You can't copyright or trademark a name. Period.

On the other hand, unless there's a literary point to it (as in Kafka On The Shore), appropriating the name of a well-known horror author for a character in a horror novel is extremely unimaginative, hackneyed and amateurish.


----------



## Ma'am (Oct 17, 2019)

Yep, you can use Lovecraft as your character's surname if you want to.


----------



## Olly Buckle (Oct 18, 2019)

luckyscars said:


> You can't copyright or trademark a name. Period.
> 
> On the other hand, unless there's a literary point to it (as in Kafka On The Shore), appropriating the name of a well-known horror author for a character in a horror novel is extremely unimaginative, hackneyed and amateurish.

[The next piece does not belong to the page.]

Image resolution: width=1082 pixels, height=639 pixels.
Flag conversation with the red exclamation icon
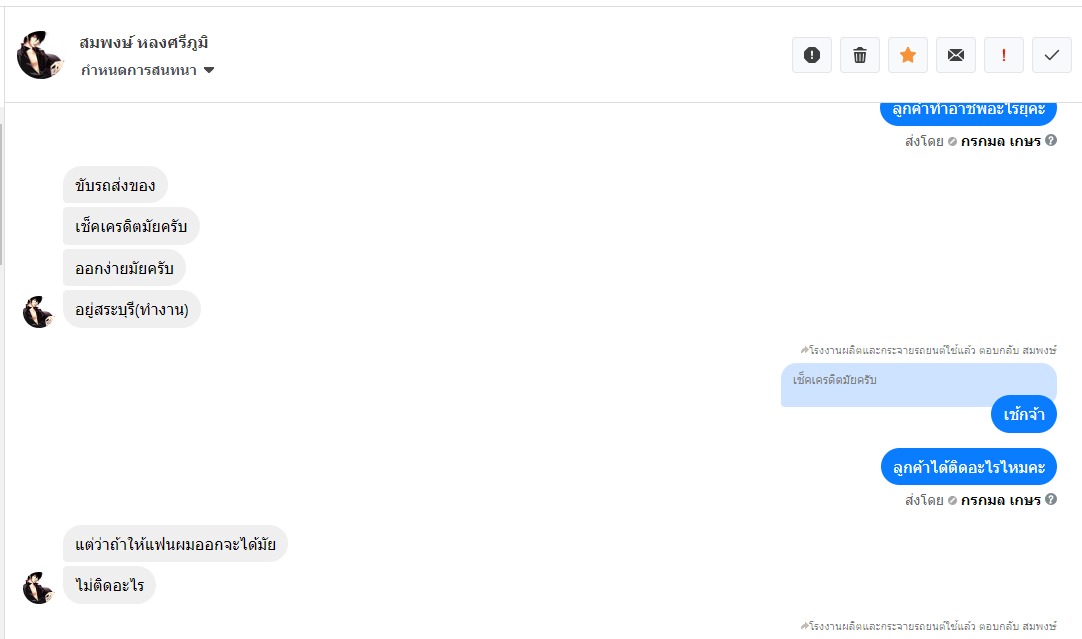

I am not sure that first bit is 100% so, there are several big chains of shops that carry their founder's name, so if you started selling newspapers under the name W H Smith for example I think there might be some recourse for them, and fan fiction sometimes comes up against the law, but I can't see it applying here, unless you are pretending to be him.

Your second point is a valid one though, unimaginative etc., Maybe you should go with Smith?


----------



## PiP (Oct 18, 2019)

luckyscars said:


> You can't copyright or trademark a name. Period.



Just to be clear: does this also include the names of fictional characters?


----------



## JustRob (Oct 18, 2019)

luckyscars said:


> You can't copyright or trademark a name. Period.
> 
> On the other hand, unless there's a literary point to it (as in Kafka On The Shore), appropriating the name of a well-known horror author for a character in a horror novel is extremely unimaginative, hackneyed and amateurish.



As I understand it brand names relate specifically to the trade of the company holding them. At one time the computer company Apple couldn't trade in any music associated products because the music company Apple created by the Beatles held that brand name in the music domain and customers could have been misled by the similarity. 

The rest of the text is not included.